Además de amor y de cariño, los abuelos están hechos de historias y expresiones muy peculiares que han ido atesorando en su memoria al paso de los años. Tienen un sinfín de ellas y cuando la ocasión lo amerita es bastante peculiar verles desenfundar la más apropiada. No dejan pasar una, o como dirían ellos: no la brincan sin huarache.

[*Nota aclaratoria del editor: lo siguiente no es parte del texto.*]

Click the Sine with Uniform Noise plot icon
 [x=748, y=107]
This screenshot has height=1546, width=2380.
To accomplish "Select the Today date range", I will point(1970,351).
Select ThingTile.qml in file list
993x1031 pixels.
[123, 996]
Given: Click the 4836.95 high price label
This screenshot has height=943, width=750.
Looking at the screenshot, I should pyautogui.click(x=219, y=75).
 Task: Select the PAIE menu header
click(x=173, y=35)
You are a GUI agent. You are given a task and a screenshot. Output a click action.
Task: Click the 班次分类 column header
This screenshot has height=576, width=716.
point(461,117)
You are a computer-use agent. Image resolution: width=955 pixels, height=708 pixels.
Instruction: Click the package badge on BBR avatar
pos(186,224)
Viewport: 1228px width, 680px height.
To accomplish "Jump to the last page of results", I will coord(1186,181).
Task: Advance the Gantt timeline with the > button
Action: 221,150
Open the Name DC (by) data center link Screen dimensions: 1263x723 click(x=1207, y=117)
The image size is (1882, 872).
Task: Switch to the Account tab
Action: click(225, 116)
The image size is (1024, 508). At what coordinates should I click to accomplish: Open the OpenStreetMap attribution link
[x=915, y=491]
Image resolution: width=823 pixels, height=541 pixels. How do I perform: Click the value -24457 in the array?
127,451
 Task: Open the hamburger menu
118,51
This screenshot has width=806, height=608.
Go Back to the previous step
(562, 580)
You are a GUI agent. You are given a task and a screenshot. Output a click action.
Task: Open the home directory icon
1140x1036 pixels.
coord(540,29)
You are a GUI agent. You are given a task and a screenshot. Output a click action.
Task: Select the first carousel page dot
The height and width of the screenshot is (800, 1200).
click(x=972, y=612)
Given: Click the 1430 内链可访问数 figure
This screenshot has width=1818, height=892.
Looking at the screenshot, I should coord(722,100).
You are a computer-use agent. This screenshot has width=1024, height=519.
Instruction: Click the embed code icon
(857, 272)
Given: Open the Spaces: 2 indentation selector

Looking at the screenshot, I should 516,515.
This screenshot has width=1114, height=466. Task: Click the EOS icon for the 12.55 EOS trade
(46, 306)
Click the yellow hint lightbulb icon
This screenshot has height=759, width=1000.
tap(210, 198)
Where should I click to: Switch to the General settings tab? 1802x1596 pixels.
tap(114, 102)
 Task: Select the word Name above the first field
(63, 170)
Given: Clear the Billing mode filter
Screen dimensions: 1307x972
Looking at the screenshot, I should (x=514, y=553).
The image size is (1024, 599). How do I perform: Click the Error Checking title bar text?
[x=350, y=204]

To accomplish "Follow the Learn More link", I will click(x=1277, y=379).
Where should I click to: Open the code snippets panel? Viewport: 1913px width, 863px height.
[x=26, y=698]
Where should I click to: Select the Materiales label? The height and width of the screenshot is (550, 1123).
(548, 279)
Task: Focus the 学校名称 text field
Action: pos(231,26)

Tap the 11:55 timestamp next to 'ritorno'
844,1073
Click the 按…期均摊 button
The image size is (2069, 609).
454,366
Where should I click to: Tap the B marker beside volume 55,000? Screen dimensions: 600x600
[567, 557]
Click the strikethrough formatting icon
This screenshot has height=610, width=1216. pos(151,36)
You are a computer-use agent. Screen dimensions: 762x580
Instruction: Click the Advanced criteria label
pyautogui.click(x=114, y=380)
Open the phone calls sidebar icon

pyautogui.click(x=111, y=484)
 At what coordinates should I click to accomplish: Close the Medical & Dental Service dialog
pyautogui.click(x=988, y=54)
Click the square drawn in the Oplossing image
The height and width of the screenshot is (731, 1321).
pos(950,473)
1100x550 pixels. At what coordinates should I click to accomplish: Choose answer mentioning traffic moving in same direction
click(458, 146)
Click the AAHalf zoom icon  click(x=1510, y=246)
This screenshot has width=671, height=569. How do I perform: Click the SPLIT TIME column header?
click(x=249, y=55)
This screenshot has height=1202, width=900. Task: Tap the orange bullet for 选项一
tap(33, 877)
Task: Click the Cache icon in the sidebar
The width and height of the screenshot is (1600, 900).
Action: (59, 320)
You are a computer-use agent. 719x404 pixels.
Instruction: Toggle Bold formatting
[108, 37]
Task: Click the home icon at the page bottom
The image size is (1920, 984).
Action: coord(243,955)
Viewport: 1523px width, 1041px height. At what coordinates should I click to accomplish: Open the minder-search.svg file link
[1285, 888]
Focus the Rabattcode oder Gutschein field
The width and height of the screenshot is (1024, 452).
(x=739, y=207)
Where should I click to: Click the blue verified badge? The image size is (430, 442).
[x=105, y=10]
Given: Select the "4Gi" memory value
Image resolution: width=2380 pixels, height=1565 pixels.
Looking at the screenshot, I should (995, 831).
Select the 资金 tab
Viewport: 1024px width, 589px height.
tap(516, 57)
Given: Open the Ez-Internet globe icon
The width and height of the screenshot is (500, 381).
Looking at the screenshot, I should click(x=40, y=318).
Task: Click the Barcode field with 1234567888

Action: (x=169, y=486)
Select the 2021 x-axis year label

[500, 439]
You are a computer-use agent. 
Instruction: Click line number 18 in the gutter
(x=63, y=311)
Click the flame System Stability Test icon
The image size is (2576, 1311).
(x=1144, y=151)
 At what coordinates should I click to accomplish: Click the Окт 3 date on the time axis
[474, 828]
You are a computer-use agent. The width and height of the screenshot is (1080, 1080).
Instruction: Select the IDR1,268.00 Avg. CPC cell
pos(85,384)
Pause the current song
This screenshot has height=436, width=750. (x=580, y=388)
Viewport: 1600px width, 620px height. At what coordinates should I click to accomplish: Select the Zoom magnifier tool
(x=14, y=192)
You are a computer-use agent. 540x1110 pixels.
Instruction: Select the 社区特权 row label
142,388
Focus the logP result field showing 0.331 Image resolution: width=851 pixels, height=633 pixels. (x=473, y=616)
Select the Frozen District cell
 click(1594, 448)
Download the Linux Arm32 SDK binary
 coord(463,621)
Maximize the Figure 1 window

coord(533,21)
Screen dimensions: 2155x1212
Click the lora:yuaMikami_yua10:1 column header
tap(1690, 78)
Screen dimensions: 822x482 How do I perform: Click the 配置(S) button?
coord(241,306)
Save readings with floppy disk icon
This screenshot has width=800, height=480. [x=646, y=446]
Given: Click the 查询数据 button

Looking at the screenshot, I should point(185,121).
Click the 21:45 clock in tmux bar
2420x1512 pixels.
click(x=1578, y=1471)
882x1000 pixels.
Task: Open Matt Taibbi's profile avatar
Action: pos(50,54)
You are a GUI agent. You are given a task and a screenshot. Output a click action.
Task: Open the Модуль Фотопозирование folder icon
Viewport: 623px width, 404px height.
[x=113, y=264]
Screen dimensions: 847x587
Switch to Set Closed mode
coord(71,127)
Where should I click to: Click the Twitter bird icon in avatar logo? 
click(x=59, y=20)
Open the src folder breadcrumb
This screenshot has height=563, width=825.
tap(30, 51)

Si es usted observador, habrá notado su recurrencia a expresiones como son los dichos y refranes, los cuales constituyen un recurso muy práctico a la hora de llevar la conversación por la dirección que les parece más apropiada. Siempre buscan dar la mejor lección y el mensaje más claro. Pero además de dichos y refranes saben un titipuchal de historias. Tienen cientos de ellas o quizá miles. Son un libro abierto.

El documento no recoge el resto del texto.